__Prompt__.
Rewrite the items below so that every "Identify the location of" becomes "Find the position of", keeping everything else the same.

__Dataset entries__.
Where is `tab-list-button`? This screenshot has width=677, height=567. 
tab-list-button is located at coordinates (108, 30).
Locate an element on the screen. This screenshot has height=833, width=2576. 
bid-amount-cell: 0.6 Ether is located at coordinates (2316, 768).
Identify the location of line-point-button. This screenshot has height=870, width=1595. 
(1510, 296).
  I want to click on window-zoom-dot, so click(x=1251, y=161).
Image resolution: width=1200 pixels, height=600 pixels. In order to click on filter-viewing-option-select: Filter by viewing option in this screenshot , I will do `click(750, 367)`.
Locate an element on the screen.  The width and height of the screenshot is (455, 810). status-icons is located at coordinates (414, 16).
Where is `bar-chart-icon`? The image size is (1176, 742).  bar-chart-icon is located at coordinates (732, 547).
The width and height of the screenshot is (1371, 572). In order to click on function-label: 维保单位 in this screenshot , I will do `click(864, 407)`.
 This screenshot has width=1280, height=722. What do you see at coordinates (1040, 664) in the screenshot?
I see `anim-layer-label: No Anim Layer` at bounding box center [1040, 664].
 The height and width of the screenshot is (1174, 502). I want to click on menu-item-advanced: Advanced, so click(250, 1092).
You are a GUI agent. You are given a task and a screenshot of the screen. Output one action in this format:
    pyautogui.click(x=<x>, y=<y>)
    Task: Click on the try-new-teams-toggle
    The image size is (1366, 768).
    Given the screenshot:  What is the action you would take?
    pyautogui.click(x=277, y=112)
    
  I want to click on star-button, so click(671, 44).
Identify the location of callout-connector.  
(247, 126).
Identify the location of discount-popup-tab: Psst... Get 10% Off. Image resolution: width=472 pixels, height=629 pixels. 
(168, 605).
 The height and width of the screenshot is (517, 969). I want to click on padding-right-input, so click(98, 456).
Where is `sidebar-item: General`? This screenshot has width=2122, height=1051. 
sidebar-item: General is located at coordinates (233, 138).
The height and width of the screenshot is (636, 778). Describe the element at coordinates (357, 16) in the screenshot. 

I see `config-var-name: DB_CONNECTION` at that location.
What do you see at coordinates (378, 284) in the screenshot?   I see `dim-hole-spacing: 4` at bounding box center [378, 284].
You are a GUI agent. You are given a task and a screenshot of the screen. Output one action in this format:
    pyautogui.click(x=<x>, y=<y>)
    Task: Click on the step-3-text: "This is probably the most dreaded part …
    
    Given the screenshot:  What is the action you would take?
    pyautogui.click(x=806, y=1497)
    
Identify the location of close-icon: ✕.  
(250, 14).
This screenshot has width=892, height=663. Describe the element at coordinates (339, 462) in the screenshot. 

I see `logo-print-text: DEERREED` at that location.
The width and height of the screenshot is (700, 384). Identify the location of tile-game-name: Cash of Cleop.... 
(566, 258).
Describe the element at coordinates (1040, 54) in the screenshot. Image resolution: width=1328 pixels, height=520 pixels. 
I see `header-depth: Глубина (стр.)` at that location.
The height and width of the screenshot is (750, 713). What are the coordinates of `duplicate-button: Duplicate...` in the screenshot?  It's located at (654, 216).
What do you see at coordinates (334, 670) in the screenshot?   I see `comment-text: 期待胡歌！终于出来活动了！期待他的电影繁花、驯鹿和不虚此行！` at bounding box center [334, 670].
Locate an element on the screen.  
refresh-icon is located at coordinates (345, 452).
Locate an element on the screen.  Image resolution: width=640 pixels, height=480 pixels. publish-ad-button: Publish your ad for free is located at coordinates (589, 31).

__Solution to the problem__.
Where is `tab-list-button`? This screenshot has width=677, height=567. 
tab-list-button is located at coordinates (108, 30).
Locate an element on the screen. This screenshot has height=833, width=2576. 
bid-amount-cell: 0.6 Ether is located at coordinates (2316, 768).
Find the position of line-point-button. This screenshot has height=870, width=1595. 
(1510, 296).
  I want to click on window-zoom-dot, so click(x=1251, y=161).
Image resolution: width=1200 pixels, height=600 pixels. In order to click on filter-viewing-option-select: Filter by viewing option in this screenshot , I will do `click(750, 367)`.
Locate an element on the screen.  The width and height of the screenshot is (455, 810). status-icons is located at coordinates (414, 16).
Where is `bar-chart-icon`? The image size is (1176, 742).  bar-chart-icon is located at coordinates (732, 547).
The width and height of the screenshot is (1371, 572). In order to click on function-label: 维保单位 in this screenshot , I will do `click(864, 407)`.
 This screenshot has width=1280, height=722. What do you see at coordinates (1040, 664) in the screenshot?
I see `anim-layer-label: No Anim Layer` at bounding box center [1040, 664].
 The height and width of the screenshot is (1174, 502). I want to click on menu-item-advanced: Advanced, so click(250, 1092).
You are a GUI agent. You are given a task and a screenshot of the screen. Output one action in this format:
    pyautogui.click(x=<x>, y=<y>)
    Task: Click on the try-new-teams-toggle
    The image size is (1366, 768).
    Given the screenshot:  What is the action you would take?
    pyautogui.click(x=277, y=112)
    
  I want to click on star-button, so click(671, 44).
Find the position of callout-connector.  
(247, 126).
Find the position of discount-popup-tab: Psst... Get 10% Off. Image resolution: width=472 pixels, height=629 pixels. 
(168, 605).
 The height and width of the screenshot is (517, 969). I want to click on padding-right-input, so click(98, 456).
Where is `sidebar-item: General`? This screenshot has width=2122, height=1051. 
sidebar-item: General is located at coordinates (233, 138).
The height and width of the screenshot is (636, 778). Describe the element at coordinates (357, 16) in the screenshot. 

I see `config-var-name: DB_CONNECTION` at that location.
What do you see at coordinates (378, 284) in the screenshot?   I see `dim-hole-spacing: 4` at bounding box center [378, 284].
You are a GUI agent. You are given a task and a screenshot of the screen. Output one action in this format:
    pyautogui.click(x=<x>, y=<y>)
    Task: Click on the step-3-text: "This is probably the most dreaded part …
    
    Given the screenshot:  What is the action you would take?
    pyautogui.click(x=806, y=1497)
    
Find the position of close-icon: ✕.  
(250, 14).
This screenshot has width=892, height=663. Describe the element at coordinates (339, 462) in the screenshot. 

I see `logo-print-text: DEERREED` at that location.
The width and height of the screenshot is (700, 384). Find the position of tile-game-name: Cash of Cleop.... 
(566, 258).
Describe the element at coordinates (1040, 54) in the screenshot. Image resolution: width=1328 pixels, height=520 pixels. 
I see `header-depth: Глубина (стр.)` at that location.
The height and width of the screenshot is (750, 713). What are the coordinates of `duplicate-button: Duplicate...` in the screenshot?  It's located at (654, 216).
What do you see at coordinates (334, 670) in the screenshot?   I see `comment-text: 期待胡歌！终于出来活动了！期待他的电影繁花、驯鹿和不虚此行！` at bounding box center [334, 670].
Locate an element on the screen.  
refresh-icon is located at coordinates (345, 452).
Locate an element on the screen.  Image resolution: width=640 pixels, height=480 pixels. publish-ad-button: Publish your ad for free is located at coordinates (589, 31).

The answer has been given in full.